Blood on the Tongue (Ben Cooper & Diane Fry)
Page 19
She’d certainly been a contrast to DCI Kessen, who made an appearance in the main news bulletin, appealing to the public for information about the whereabouts of Marie Tennent’s baby. ‘We’re very concerned for the safety of this child,’ he said. In fact, he said it three times, and still failed to get any sincerity into his voice.
When the next item came on the TV – a funny piece about a quaint rural tradition in North Yorkshire – Cooper continued staring at the screen for a while without seeing it.
There was so much happening in his life at the moment that it seemed inconceivable he should be developing an interest in something fifty-seven years old. But the signs were there of the beginnings of a fascination. They always included a desire to find out everything there was to know about a subject, and a tendency to be thinking about it even when he was supposed to be on duty.
He was lucky that he’d survived this long in the job when his mind was so prone to flights of imagination. Imagination was a trait that didn’t always fit with routine police work. Up to now, his supervisors had given him plenty of leeway on the strength of his reputation. And, of course, because of who he was. He was Sergeant Joe Cooper’s son. Who wouldn’t find it understandable if he seemed to be a little distracted occasionally? But now, more than ever, Cooper was aware that he ought to watch his step.
He turned off the TV and looked at his watch. The man he most wanted to talk to at this moment was Walter Rowland, the former member of the RAF rescue team who’d been at the scene of the Lancaster crash. Aside from Zygmunt Lukasz, Rowland was the only surviving witness he knew of. But it had been a long day and he was exhausted. Maybe tomorrow he would find a chance to contact Rowland. Probably it would be a waste of time. It all happened a long time ago, after all, and Rowland was an old man by now – no doubt he would have forgotten the whole thing.
Because he’d turned off the TV, Cooper missed the news bulletin later that night, when it was announced that human remains had been found at the site of an old aircraft wreck on Irontongue Hill.
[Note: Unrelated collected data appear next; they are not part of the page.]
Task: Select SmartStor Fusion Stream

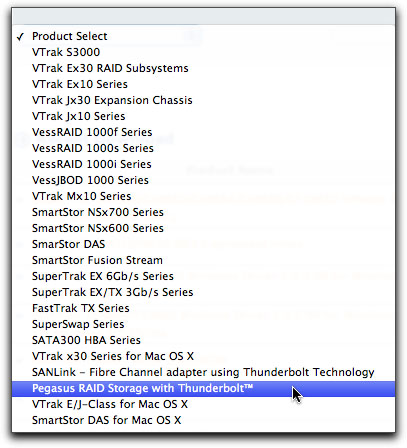Action: 203,260
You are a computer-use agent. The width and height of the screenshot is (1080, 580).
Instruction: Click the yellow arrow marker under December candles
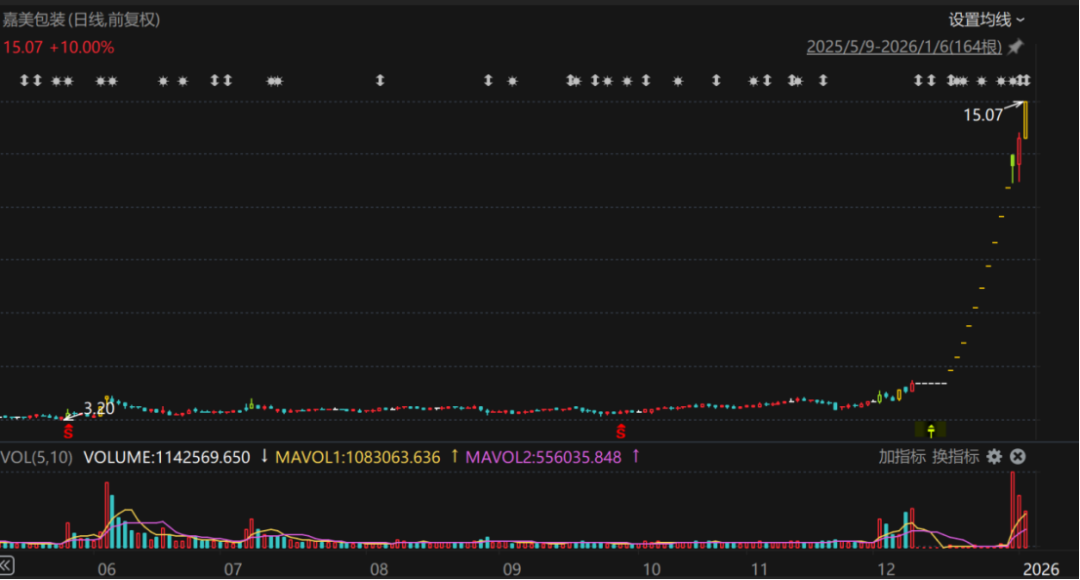pyautogui.click(x=931, y=430)
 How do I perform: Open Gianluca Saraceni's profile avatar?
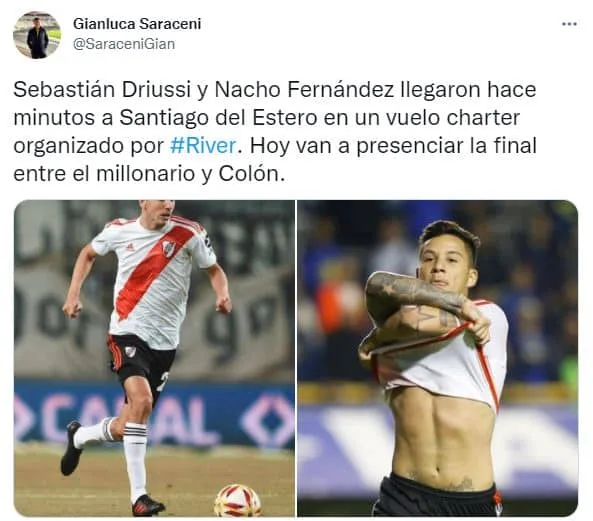(37, 35)
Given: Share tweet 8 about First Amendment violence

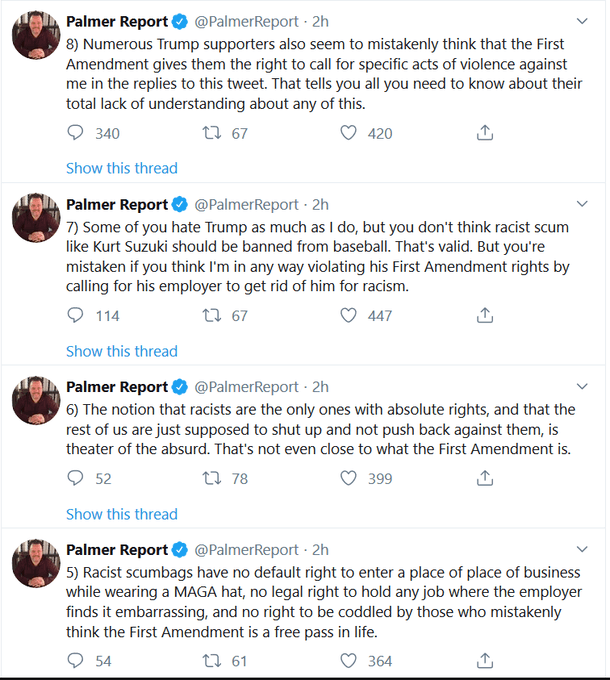Looking at the screenshot, I should click(484, 133).
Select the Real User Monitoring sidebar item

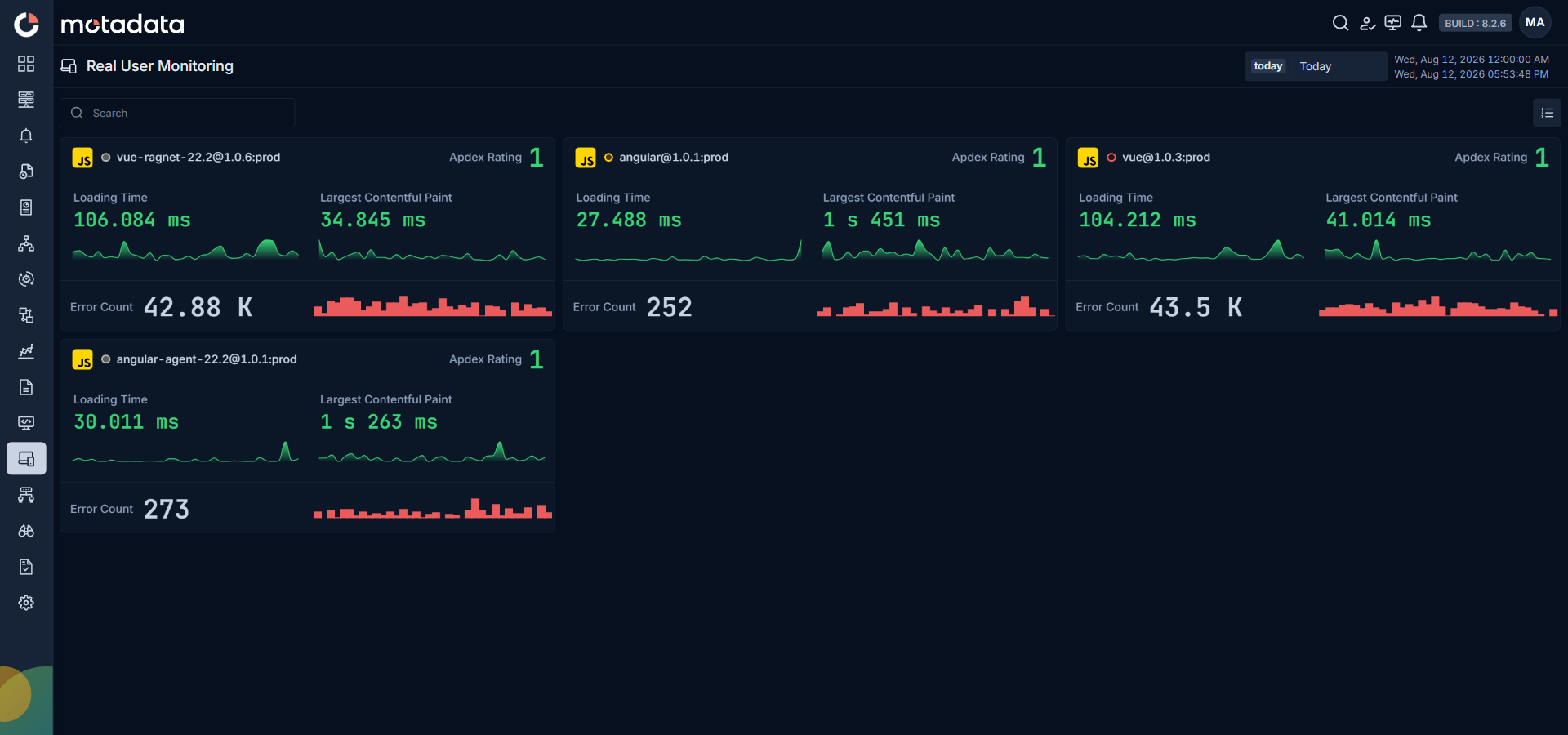coord(26,459)
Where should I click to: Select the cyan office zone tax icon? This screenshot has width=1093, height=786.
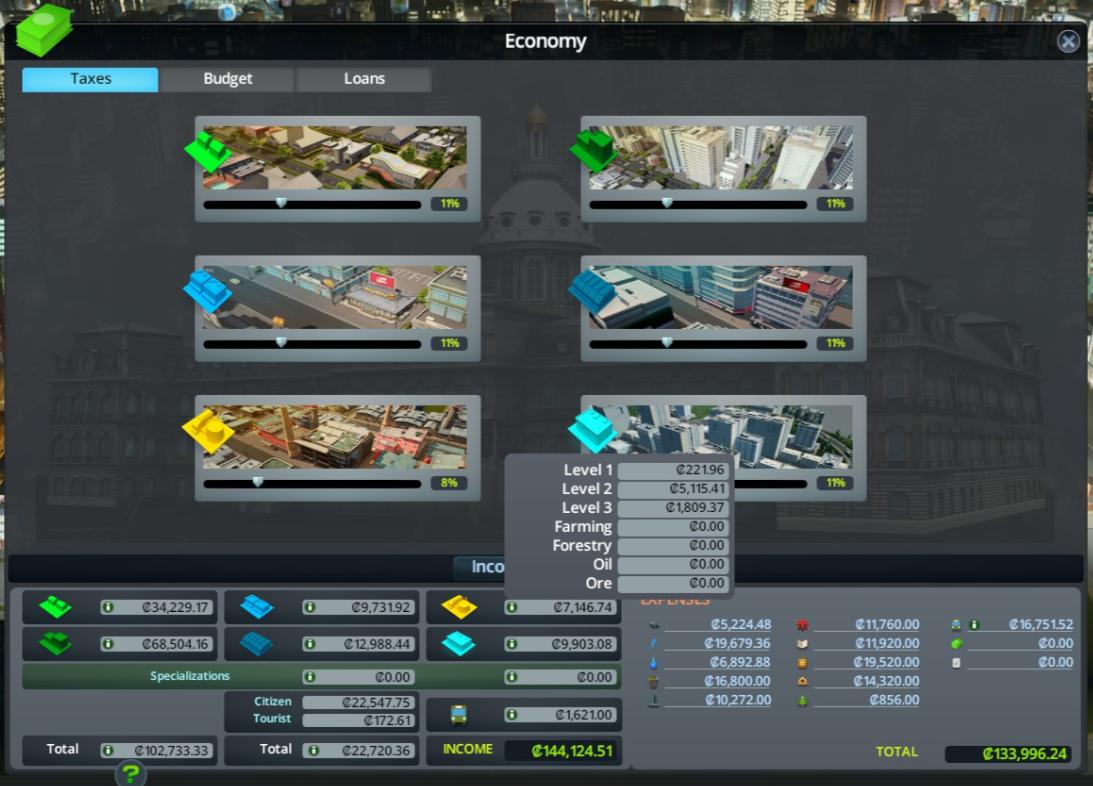pyautogui.click(x=593, y=428)
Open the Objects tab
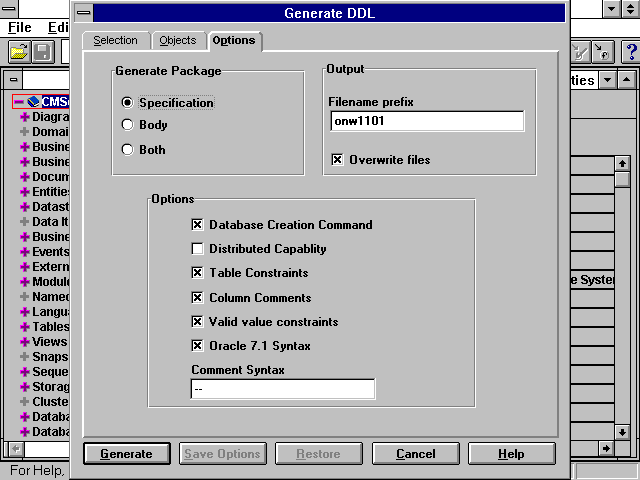This screenshot has width=640, height=480. [178, 41]
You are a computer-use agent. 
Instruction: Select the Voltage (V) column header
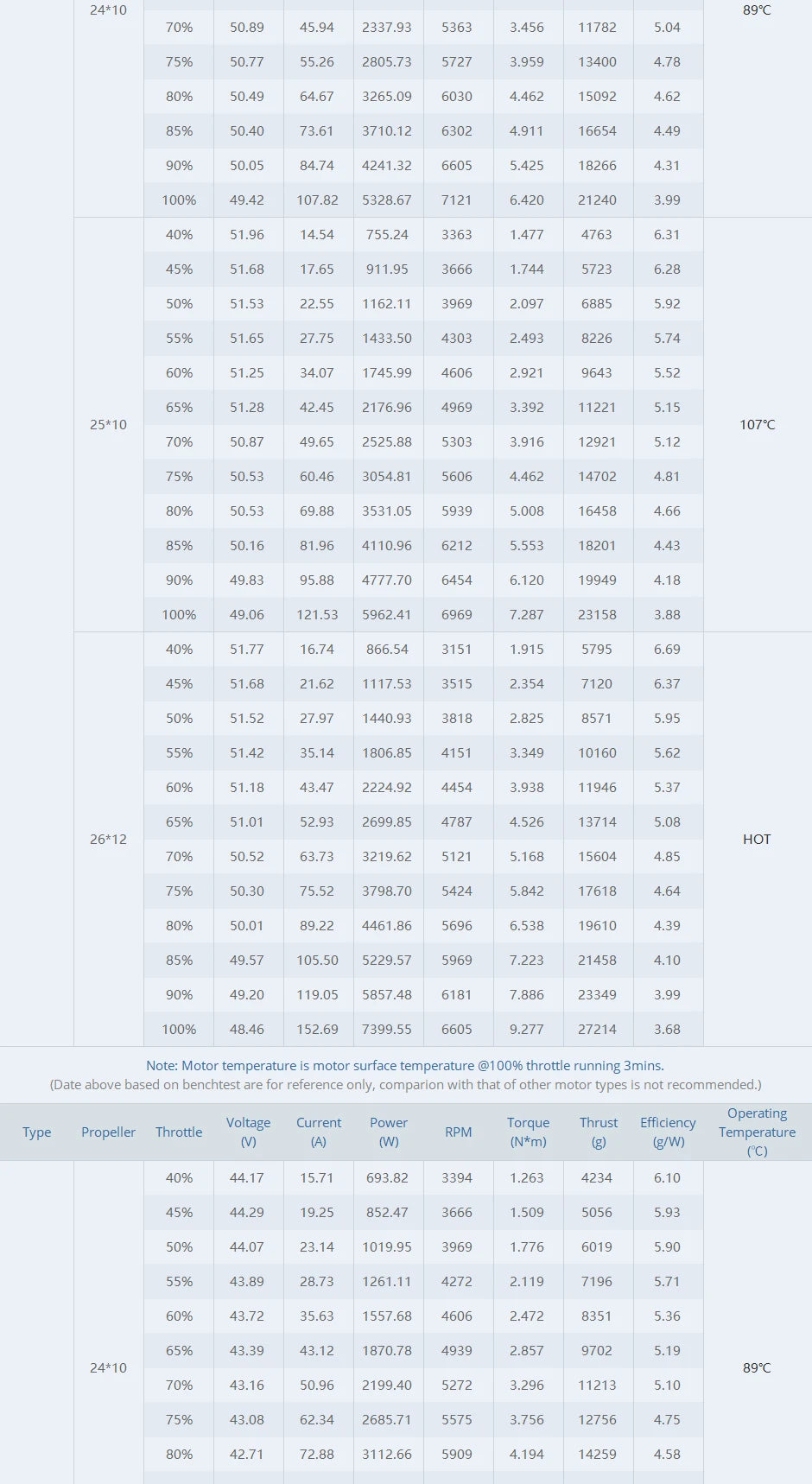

Ever since he’d retired, Walter Rowland liked to listen to the radio in his workshop. The sound of the voices soothed him as he worked, helped him to forget the increasing pain that would knot his hands into claws for days. The news readers’ talk of events going on in and around Derbyshire was somehow reassuring. It made him feel that he was well off where he was, lucky to be out of the constant mad whirl of car crashes and house fires and endless incomprehensible arguments about subjects he would never have to understand. But tonight, what he heard on the radio made him pause on his lathe. He stared at a curl of wood as it hung from the chair leg, ready to fall. He’d forgotten what he was supposed to be doing.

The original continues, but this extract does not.